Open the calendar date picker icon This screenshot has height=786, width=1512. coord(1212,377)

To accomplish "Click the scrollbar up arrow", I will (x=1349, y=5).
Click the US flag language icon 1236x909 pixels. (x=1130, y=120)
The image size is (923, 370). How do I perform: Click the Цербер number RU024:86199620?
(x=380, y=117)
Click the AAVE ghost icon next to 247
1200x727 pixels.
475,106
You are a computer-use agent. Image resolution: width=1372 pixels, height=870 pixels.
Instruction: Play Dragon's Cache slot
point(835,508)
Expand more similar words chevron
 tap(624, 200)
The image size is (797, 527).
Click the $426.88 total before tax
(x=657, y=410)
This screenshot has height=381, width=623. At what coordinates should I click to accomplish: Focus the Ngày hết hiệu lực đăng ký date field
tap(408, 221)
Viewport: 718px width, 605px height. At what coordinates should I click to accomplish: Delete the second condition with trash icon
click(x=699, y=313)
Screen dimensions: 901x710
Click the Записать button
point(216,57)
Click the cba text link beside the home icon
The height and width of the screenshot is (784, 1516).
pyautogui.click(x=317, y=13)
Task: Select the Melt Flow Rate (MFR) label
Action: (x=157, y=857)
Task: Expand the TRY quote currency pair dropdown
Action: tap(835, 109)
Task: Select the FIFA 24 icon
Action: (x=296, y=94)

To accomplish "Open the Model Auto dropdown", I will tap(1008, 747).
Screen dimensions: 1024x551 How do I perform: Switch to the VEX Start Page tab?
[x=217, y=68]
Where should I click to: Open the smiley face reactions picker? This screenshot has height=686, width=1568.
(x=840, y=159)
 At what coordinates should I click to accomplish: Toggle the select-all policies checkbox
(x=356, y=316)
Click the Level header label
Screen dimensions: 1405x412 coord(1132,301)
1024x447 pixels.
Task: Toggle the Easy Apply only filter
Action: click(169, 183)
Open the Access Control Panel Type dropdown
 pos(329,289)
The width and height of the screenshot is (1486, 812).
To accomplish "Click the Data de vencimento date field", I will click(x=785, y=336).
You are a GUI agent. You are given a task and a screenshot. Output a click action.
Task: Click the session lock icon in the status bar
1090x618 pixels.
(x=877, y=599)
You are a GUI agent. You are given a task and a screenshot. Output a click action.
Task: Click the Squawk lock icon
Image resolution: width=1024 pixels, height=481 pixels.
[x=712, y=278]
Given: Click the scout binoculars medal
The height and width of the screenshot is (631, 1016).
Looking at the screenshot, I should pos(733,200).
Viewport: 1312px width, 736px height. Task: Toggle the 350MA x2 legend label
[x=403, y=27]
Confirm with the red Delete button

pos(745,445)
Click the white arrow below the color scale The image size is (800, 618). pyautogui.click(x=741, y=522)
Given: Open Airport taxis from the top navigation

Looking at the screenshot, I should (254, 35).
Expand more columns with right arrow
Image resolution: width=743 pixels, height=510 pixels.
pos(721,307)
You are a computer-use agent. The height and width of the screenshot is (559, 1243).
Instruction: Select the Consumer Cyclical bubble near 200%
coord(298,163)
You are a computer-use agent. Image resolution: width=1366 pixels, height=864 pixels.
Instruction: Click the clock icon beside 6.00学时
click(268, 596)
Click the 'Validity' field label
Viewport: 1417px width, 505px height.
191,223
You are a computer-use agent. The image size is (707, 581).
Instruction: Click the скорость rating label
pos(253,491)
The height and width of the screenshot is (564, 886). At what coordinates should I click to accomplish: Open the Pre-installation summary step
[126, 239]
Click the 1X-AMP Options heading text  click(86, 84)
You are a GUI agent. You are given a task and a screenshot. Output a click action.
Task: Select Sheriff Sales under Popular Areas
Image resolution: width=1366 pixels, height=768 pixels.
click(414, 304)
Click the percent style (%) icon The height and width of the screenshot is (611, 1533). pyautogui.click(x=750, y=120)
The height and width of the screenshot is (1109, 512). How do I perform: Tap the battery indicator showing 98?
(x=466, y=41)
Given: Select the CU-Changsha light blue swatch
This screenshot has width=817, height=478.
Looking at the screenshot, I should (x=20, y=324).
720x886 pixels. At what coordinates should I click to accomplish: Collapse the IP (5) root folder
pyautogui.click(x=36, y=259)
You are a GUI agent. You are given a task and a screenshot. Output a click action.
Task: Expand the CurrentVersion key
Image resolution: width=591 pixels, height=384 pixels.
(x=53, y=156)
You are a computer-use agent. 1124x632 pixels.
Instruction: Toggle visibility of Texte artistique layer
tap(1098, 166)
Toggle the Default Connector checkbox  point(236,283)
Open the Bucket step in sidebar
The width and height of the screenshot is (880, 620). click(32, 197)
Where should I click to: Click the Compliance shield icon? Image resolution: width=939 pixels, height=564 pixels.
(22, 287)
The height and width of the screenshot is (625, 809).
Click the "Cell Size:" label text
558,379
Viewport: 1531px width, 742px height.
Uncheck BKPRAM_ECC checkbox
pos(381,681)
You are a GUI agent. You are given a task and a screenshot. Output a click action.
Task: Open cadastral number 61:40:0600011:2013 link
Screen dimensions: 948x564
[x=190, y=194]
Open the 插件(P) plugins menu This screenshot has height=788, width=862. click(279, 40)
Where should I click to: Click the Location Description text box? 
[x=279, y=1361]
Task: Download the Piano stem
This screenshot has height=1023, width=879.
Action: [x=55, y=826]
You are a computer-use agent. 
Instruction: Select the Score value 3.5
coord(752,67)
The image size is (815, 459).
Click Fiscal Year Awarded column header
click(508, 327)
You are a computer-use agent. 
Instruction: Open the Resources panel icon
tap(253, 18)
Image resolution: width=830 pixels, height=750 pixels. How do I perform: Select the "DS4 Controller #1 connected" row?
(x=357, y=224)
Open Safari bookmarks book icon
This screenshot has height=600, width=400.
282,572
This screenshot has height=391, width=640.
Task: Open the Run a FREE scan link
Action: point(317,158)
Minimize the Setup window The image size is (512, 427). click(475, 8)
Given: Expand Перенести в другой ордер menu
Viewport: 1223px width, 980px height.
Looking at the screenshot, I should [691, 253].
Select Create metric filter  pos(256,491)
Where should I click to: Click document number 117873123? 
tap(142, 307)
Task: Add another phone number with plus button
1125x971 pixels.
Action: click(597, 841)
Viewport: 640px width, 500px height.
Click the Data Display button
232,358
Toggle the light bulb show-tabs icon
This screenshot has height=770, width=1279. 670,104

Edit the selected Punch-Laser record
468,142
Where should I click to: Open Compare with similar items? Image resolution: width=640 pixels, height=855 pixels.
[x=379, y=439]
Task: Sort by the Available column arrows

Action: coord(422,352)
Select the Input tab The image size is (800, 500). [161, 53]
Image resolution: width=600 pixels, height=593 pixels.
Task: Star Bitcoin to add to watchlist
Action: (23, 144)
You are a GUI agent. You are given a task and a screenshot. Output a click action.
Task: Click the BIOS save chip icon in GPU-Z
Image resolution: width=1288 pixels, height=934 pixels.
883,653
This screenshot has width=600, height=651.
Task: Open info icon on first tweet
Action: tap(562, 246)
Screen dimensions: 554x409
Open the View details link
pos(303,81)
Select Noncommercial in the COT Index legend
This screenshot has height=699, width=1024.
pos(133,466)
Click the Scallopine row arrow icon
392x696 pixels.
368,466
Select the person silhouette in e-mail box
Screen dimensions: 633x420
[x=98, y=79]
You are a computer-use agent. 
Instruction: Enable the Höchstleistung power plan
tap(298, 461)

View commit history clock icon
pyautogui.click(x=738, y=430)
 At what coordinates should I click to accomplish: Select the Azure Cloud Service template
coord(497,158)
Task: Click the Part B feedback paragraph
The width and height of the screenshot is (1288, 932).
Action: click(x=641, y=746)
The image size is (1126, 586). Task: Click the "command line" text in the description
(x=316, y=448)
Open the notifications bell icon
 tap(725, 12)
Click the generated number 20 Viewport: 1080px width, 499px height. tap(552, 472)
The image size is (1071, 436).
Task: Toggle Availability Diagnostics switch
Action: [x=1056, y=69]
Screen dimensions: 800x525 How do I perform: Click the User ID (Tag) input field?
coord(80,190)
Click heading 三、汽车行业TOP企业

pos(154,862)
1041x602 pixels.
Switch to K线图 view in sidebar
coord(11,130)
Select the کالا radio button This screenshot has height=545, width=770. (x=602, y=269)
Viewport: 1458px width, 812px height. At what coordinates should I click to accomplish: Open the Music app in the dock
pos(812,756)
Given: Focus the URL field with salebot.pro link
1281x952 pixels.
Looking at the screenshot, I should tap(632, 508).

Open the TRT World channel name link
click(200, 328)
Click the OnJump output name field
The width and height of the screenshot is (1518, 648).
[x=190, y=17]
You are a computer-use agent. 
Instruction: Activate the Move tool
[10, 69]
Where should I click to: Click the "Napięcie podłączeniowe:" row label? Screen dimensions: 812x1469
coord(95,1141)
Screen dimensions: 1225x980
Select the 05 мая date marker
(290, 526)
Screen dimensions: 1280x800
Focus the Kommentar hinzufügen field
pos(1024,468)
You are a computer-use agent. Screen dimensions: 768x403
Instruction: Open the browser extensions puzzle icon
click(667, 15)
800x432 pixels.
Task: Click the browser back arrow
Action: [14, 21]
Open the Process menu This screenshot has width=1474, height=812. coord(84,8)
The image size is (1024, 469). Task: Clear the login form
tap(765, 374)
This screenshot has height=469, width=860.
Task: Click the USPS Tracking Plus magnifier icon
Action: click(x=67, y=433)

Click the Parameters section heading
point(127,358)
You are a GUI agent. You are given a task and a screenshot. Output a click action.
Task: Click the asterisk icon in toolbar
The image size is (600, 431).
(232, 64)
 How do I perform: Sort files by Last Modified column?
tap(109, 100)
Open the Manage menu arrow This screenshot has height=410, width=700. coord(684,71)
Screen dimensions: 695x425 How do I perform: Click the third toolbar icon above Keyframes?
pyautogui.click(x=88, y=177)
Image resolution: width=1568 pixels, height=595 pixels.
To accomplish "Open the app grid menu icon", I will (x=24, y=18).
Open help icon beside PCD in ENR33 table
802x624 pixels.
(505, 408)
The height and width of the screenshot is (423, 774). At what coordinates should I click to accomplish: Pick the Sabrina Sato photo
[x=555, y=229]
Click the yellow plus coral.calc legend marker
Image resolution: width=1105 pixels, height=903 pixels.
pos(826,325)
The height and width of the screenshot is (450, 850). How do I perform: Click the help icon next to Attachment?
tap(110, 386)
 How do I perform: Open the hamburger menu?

_ _ _ _ _ _ _

*Instructions to follow*
Across the material, how many lines contain the word "computer"? Only the number is wanted.

*Output*
10